Abstract Body (Do not enter title and authors here): Background: Heart failure (HF) is a life-threatening aging-related syndrome with growing impact on the global population. It is estimated that >8 million adults in the US will be living with HF by 2030. HF with preserved EF (HFpEF), defined by an ejection fraction ≥50%, frequently has delayed diagnosis and limited treatment options. HFpEF progression can be affected by both gene and environment via different molecular pathways, which can be assessed by epigenetic factors measured by DNA methylation (DNAm).

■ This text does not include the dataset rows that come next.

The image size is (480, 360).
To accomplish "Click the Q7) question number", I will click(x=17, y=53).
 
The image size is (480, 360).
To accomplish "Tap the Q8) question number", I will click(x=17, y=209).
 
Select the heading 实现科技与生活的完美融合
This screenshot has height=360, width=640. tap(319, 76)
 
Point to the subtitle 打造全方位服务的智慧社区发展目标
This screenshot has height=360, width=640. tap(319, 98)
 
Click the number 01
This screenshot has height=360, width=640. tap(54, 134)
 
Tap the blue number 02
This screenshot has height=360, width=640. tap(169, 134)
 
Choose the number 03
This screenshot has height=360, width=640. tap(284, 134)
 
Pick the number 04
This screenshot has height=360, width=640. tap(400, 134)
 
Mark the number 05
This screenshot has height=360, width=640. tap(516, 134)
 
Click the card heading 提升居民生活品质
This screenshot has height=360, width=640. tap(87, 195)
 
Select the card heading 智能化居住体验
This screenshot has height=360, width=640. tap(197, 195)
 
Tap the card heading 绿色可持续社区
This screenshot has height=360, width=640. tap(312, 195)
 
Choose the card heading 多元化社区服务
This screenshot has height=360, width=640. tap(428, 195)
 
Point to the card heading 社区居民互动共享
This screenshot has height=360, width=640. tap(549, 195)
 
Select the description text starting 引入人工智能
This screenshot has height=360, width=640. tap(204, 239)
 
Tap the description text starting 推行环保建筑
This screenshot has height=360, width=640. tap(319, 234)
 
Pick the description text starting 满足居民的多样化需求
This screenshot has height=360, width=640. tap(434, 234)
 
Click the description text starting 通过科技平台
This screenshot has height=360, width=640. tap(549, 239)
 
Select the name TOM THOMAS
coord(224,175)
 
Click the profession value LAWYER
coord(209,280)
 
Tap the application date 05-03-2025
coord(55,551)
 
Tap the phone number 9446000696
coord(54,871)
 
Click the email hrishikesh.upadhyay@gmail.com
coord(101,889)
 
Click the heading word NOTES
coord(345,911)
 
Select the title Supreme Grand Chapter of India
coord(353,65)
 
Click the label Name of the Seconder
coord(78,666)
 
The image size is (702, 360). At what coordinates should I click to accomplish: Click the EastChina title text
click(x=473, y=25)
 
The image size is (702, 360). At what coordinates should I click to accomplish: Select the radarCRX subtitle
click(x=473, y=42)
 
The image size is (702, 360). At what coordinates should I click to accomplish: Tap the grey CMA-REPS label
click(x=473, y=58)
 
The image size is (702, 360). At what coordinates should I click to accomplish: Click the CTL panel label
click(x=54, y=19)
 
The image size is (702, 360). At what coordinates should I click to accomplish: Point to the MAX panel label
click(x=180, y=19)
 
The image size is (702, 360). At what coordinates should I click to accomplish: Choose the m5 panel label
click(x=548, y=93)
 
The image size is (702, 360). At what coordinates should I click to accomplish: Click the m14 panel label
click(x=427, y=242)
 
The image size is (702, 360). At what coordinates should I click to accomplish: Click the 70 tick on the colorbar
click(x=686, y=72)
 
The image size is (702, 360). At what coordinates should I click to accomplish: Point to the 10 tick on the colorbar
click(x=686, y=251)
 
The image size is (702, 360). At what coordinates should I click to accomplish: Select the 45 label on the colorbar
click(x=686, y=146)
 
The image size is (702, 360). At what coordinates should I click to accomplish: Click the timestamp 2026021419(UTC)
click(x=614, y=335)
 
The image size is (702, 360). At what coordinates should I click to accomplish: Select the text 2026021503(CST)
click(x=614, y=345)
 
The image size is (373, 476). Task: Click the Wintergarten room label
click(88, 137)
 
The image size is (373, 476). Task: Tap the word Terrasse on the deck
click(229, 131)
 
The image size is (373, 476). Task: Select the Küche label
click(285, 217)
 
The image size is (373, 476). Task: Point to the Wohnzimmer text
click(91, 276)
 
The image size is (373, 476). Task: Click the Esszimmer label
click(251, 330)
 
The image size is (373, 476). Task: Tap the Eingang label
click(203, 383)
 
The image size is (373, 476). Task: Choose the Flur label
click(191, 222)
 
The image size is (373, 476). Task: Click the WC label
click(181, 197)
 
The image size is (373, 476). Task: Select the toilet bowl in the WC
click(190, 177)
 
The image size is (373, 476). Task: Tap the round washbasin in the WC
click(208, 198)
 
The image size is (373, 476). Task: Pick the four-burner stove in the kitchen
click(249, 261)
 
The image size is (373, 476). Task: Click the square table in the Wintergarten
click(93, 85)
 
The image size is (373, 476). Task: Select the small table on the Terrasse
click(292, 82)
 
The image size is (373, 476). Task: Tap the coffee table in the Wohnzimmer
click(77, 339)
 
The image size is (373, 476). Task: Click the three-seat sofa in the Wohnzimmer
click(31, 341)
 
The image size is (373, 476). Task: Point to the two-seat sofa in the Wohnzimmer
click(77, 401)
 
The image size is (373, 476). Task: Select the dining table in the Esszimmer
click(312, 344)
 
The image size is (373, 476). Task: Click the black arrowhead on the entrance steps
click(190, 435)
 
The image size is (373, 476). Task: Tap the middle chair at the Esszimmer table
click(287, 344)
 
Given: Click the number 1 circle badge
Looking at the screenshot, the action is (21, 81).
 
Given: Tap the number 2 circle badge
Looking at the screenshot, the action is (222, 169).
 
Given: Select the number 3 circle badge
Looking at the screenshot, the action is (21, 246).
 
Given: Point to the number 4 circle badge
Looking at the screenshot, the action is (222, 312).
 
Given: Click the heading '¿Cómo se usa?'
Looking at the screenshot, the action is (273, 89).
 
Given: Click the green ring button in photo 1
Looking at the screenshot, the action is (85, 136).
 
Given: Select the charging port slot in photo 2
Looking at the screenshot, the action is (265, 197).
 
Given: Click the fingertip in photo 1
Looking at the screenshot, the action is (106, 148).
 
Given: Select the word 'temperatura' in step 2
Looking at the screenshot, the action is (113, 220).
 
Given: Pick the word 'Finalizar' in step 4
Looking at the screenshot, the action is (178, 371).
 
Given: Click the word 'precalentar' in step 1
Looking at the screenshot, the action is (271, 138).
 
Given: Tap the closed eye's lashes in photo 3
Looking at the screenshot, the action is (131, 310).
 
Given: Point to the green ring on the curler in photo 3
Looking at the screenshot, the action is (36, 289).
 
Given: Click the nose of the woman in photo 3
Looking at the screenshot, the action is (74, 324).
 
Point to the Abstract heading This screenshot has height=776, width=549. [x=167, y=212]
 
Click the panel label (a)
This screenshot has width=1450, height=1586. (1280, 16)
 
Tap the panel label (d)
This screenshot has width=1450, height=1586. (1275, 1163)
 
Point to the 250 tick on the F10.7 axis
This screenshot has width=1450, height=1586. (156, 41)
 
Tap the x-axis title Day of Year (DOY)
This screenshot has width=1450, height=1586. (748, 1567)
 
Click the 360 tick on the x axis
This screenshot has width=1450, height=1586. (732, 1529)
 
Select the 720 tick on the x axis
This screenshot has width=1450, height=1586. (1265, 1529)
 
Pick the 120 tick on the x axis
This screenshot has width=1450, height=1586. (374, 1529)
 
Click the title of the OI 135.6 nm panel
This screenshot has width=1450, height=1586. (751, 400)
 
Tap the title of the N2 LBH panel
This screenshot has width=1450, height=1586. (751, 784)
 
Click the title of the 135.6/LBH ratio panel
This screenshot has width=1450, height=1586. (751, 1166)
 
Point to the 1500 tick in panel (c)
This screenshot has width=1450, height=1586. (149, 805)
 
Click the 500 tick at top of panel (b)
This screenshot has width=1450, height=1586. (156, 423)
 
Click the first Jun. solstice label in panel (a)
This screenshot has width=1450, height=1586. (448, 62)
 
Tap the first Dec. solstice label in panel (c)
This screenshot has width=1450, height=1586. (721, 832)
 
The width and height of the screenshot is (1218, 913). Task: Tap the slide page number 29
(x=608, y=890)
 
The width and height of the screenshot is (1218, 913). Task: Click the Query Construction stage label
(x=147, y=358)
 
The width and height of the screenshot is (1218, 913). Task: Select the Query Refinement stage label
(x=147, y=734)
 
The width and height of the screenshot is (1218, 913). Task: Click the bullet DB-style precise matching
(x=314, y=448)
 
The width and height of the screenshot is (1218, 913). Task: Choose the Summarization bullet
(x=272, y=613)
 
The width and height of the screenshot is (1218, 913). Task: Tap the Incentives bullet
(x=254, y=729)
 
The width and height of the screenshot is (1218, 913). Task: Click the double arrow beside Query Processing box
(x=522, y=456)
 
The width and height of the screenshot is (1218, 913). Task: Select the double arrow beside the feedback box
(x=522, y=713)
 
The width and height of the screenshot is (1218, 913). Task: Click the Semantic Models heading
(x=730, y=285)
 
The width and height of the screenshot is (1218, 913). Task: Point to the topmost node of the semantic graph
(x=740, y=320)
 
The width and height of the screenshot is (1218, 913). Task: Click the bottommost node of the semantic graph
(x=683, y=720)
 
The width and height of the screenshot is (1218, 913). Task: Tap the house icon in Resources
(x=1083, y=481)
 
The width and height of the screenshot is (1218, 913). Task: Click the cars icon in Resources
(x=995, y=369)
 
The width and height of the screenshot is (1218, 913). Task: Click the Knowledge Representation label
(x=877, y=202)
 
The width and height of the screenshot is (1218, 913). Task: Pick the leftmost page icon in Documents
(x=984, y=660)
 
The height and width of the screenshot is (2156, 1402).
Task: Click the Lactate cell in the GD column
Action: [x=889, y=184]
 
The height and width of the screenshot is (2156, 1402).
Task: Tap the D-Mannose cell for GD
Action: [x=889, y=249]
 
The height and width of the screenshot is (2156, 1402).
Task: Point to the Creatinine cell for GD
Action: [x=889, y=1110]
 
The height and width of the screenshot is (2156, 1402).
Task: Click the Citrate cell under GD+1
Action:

Methods: The DNAm levels of peripheral blood cells at enrollment into the Million Veteran Program (MVP) were profiled using the Illumina’s EPIC array. After excluding samples with low quality or discordant sex, and merging with the phenotypic data, the multi-ancestry (~70%, 24%, 5.4%, and 0.6% are European, African, Hispanic, and Asian Americans, respectively) epigenetic association study in the MVP included 1658 with incident HFpEF and 33926 controls without any record of HF. Incident HFpEF was defined as the presence of a diagnostic code for HF after enrollment into MVP and a measured left ventricle ejection fraction ≥50% within 90 days of first appearance of HF diagnosis code. For each DNAm site, the association with HFpEF was examined in a multiple regression model adjusted for age, sex, race/ethnicity, calculated cell type proportions, and potential batch effects. Epigenome-wide significance (EWS) threshold (p<6.6×10^-8) corrected for multiple testing was used to identify DNAm sites associated with incident HFpEF.
Results: We identified 106 EWS DNAm sites associated with incident HFpEF across 22 chromosomes, including the most significant DNAm in chromosomes 9 (AQP3, p=2.50×10^-27), 17 (SOCS3, p=3.39×10^-26), 19 (SBNO2, p=2.64×10^-25), 6 (FGD2, p =1.49×10^-24), and 18 (NDUFV2, p=1.57×10^-24). Most of the identified DNAm (92 out of 106, 86.8%) showed negative association with incident HFpEF. After additional adjustment for body mass index and diabetes status, the associations of 54 and 47 DNAm sites remained EWS with incident HFpEF. DNAm age (years) predicts incident HFpEF (OR 1.045, 95% CI 1.039-1.052, p=6.52×10^-14) independently from chronological age.
Conclusion: The significant epigenetic associations with incident HFpEF suggest the crucial role of epigenetic regulation in the pathogenesis of HFpEF. These findings may lead to novel targets for treatment and prevention which could eventually reduce the burden of HFpEF among the growing aging population.